Following Redirects

Keith Vetter 2004-06-18: One feature lacking in the http package is the ability to automatically handle redirects. A redirect occurs when an http server returns a code in the 301-307 range and indicates in the metadata the new location (url) to download.

At least three different wiki pages have routines to handle redirects (Http, Simple Tkhtml web page displayer and grabchat) including a nice, succinct version by Donal Fellows.

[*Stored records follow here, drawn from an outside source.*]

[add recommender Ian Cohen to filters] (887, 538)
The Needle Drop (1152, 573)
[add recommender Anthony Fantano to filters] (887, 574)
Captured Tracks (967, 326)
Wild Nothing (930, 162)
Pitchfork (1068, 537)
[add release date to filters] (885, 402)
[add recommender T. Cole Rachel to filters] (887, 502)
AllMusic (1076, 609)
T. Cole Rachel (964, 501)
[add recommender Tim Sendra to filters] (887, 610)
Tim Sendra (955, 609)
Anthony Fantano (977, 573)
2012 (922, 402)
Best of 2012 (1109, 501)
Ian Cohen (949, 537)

However, a web-scraping program of mine that used this routine recently started failing. It turns out the url being redirected to contained no HOST information. (NB. the server in question is Yahoo and I wouldn't be surprised if they did this to discourage scraping their site.)

So, here's an updated version of Donal Fellows routine geturl_followRedirects that can handle this weird case.


 package require uri
 proc geturl_followRedirects {url args} {
    array set URI [::uri::split $url] ;# Need host info from here
    while {1} {
        set token [eval [list http::geturl $url] $args]
        if {![string match {30[1237]} [::http::ncode $token]]} {return $token}
        array set meta [set ${token}(meta)]
        if {![info exist meta(Location)]} {
            return $token
        }
        array set uri [::uri::split $meta(Location)]
        unset meta
        if {$uri(host) == ""} { set uri(host) $URI(host) }
        # problem w/ relative versus absolute paths
        set url [eval ::uri::join [array get uri]]
    }
 }

MAK Notes that function is not safe against infinite looping redirects (as might happen, for example, if a server is set up with an ErrorDocument page but is misconfigured such that it is forbidden as well).

Easy to fix: replace "while {1}" by "foreach x {1 2 3 4 5}" and the loop becomes bounded.


Paul Walton: I've seen instances where the header names are all lowercase (eg., "location" instead of "Location"). This was on a major website, and may have also been done to prevent scraping.

You could just string tolower the whole meta array.


The following does not resolve, but handles correctly the -channel option EF.

proc ::http::geturl_followRedirects {url args} {
    while {1} {
        set token [eval [list http::geturl $url] $args]
        switch -glob -- [http::ncode $token] {
            30[1237] {
                if {[catch {array set OPTS $args}]==0} {
                    if { [info exists OPTS(-channel)] } {
                        seek $OPTS(-channel) 0 start
                    }
                }
            }
            default  { return $token }
        }
        upvar #0 $token state
        array set meta [set ${token}(meta)]
        if {![info exist meta(Location)]} {
            return $token
        }
        set url $meta(Location)
        unset meta
    }
}